MHA的简要介绍
- MHA全称Master High Availability,也就是主节点的高可用,是目前比较成熟的MySQL高可用解决方案。它的主要功能主要是通过一个manager节点来监控主节点和从节点的状况,并会在主节点发生故障的时候,自动将一个数据最贴近Master的从节点转化成主节点。实现自动的故障转移。
- MHA的变成语言是Perl,需要安装一些软件包来进行编译操作,但是总体的编译过程十分地简单。
实验拓扑
要点以及基础知识
- MHA的组件中主要有两个,一个是Manager节点组件。类似于一个监督者。
Node节点组件则是安装于数据库节点,其中一个作为Master。 - MHA在主节点发生故障时需要进行主节点自动切换,所以必不可少地需要管理员权限。所以多个节点之间需要基于ssh秘钥认证。
- MHA的主要配置在于manager。
主机名 | 主机地址 | 角色 |
---|---|---|
node1 | 192.168.2.201 | Master节点,安装node组件 |
node2 | 192.168.2.202 | Slave节点,安装node组件 |
node3 | 192.168.2.203 | Slave节点,安装node组件 |
node4 | 192.168.2.204 | 安装manager组件 |
本文使用CentOS7.1,数据库:MariaDB-5.5.50
关于半同步复制的详细配置,可以参考我的上一篇文章。由于篇幅问题,这里主要讲如何安装配置和使用MHA组件。
因为数据库版本是MariaDB-5.5.50,所以选择编译在codegoole上面的mha4mysql-0.56
注意:本文关闭了selinux,以及iptables。
Perl编译安装
最新版MHA下载地址:
mha4mysql-manager
mha4mysql-node
题外话
本来代码是在codegoogle上面进行托管的,甚至连一些介绍的主页也是在codegoogle上面的。
但是由于github的出现,很多软件都转移到github上边了。codegoole上面的rpm包很多都已经失效。
因为来历不明的rpm不敢安装在实际环境中,所以选择使用perl编译安装。
(1)在每一个节点上面进行编译环境的安装
yum -y install perl-DBD-MySQL perl-Config-Tiny perl-Log-Dispatch perl-Parallel-ForkManager perl-Config-IniFiles ncftp perl-Params-Validate perl-CPAN perl-Test-Mock-LWP.noarch perl-LWP-Authen-Negotiate.noarch perl-devel perl-ExtUtils-CBuilder perl-ExtUtils-MakeMaker
(2)在node4中安装manager组件
a.使用make Makefile.PL检查编译环境,功能类似于./configure
其实node1~node3这三个配置了半同步复制的数据库节点安装的是node组件,但是也是执行这两步。
一般都不会出错。
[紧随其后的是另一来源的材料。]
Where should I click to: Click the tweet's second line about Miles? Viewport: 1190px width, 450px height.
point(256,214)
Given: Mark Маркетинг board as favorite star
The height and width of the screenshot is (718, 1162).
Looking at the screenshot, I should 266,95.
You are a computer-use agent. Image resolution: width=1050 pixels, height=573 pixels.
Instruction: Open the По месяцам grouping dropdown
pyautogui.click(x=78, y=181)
而且node节点不用额外配置,所以不做重复演示了。
[root@node4 mha4mysql-manager-0.56]# perl Makefile.PL
*** Module::AutoInstall version 1.03
*** Checking for Perl dependencies...
[Core Features]
- DBI ...loaded. (1.627)
- DBD::mysql ...loaded. (4.023)
- Time::HiRes ...loaded. (1.9725)
- Config::Tiny ...loaded. (2.14)
- Log::Dispatch ...loaded. (2.41)
- Parallel::ForkManager ...loaded. (1.05)
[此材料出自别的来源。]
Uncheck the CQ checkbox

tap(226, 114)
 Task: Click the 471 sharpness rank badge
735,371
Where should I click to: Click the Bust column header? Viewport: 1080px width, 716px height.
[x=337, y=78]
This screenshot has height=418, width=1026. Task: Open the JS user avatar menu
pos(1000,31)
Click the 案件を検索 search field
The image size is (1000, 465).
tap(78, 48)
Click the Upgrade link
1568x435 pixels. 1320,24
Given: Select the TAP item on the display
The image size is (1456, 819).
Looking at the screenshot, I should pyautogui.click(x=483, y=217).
- MHA::NodeConst ...loaded. (0.56)
*** Module::AutoInstall configuration finished.
Writing Makefile for mha4mysql::manager
b.使用make&&make install安装
[root@node4 mha4mysql-manager-0.56]# make&&make install
Skip blib/lib/MHA/ManagerUtil.pm (unchanged)
Skip blib/lib/MHA/Config.pm (unchanged)
Skip blib/lib/MHA/HealthCheck.pm (unchanged)
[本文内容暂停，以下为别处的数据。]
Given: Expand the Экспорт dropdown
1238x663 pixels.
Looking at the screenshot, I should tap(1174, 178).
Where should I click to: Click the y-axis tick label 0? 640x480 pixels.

Skip blib/lib/MHA/ManagerConst.pm (unchanged)
Skip blib/lib/MHA/ServerManager.pm (unchanged)
Skip blib/lib/MHA/ManagerAdmin.pm (unchanged)
Skip blib/lib/MHA/FileStatus.pm (unchanged)
Skip blib/lib/MHA/ManagerAdminWrapper.pm (unchanged)
Skip blib/lib/MHA/MasterFailover.pm (unchanged)
Skip blib/lib/MHA/MasterRotate.pm (unchanged)
Skip blib/lib/MHA/MasterMonitor.pm (unchanged)
Skip blib/lib/MHA/SSHCheck.pm (unchanged)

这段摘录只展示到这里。